Muito possivelmente o presidente dirá na campanha pela reeleição que fez o governo mais investigado da história do Brasil, com três CPIs simultâneas. Ao contrário do governo do PSDB, que segundo os petistas conseguiu barrar todas as CPIs?
Meu Deus. Foram 32 CPIs em oito anos. Duas sobre bancos, a do tal Sivam, qualquer uma dessas com a capacidade de derrubar o governo. É outra mentira repetida pelo PT, a de que não se faziam CPIs no governo passado. Mas há de fato uma grande diferença entre nós e eles. Na última terça-feira, eu pedi para inserir nos anais do Senado, no apagar das luzes da sessão, um artigo do ex-presidente da Câmara Ibsen Pinheiro sobre o deputado José Dirceu, com o título "Um quadro político". Palavras com que concordo. Ele é um quadro político qualificado, um grande organizador de partido. Foi um mau articulador, mostrou uma ambição descabida, mas é sem dúvida um grande quadro. Vocacionado para a luta. Ele esteve em condição de se retirar da cena renunciando. E ele não me decepcionou. Eu não gosto dele. Mas eu esperava dele, e nisso eu o homenageio, precisamente que ele ficasse até o final. Era o que eu esperava do lutador de 68, era o que eu esperava do resistente à ditadura em todos os seus momentos, era o que esperava da pessoa teimosa, corajosa, valente que ele é. Eu coloquei nos anais por entender que eles devem conter os registros históricos. E por se tratar da observação de uma pessoa como Ibsen Pinheiro, que foi injustiçado, muito pela sanha acusatória de pessoas como José Dirceu. Ou seja, Ibsen Pinheiro deu todo o benefício da dúvida a alguém que jamais deu o benefício da dúvida para ninguém. Nunca na vida de José Dirceu ele deixou de dar uma sentença tipo Supremo Tribunal Federal. Última instância e irrecorrível. Nunca.

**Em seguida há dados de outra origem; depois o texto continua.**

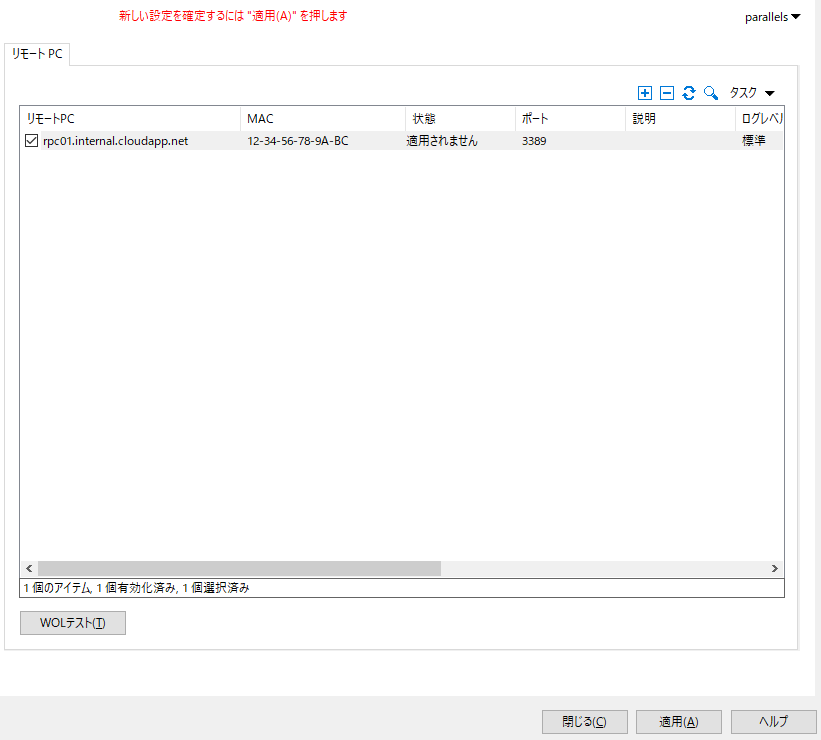The image size is (821, 740).
Task: Click the horizontal scrollbar left arrow
Action: (x=29, y=568)
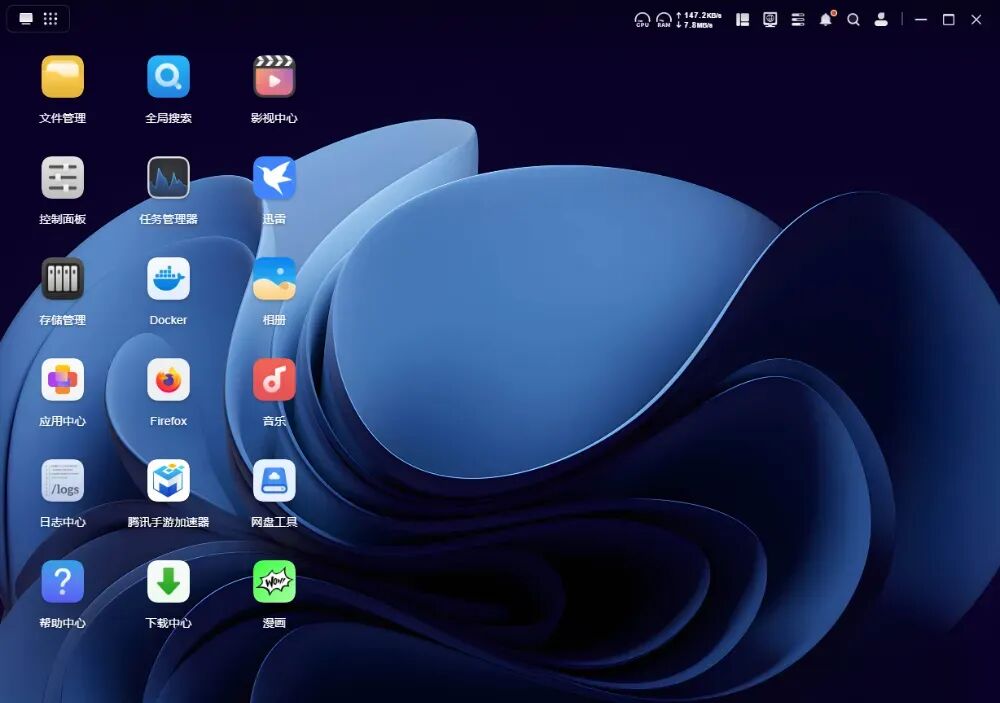
Task: Open 下载中心 download center
Action: tap(168, 582)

Qual é o seu veredicto sobre José Dirceu?
Eu me dava bem aqui com ele sem ser amigo dele. Depois, o governo mostrou uma faceta dele da qual não gostei. Veja que coisa interessante. Coloquei nos anais o artigo de um ex-deputado, injustiçado pelo José Dirceu, dando todo o benefício da dúvida ao stalinista que nunca teve dúvida de que sua certeza sempre seria correta. Quem no futuro for ler os anais do Congresso, os pesquisadores de amanhã vão ver que houve um líder da oposição que tomou essa atitude. O Ibsen me chamou a atenção para tantas coisas importantes, que eu fiz questão de eu mesmo colocar o elemento de dúvida. Deixando claro que eu não tenho nenhuma dúvida de que José Dirceu foi um dos principais artífices dessas coisas pelas quais responde hoje.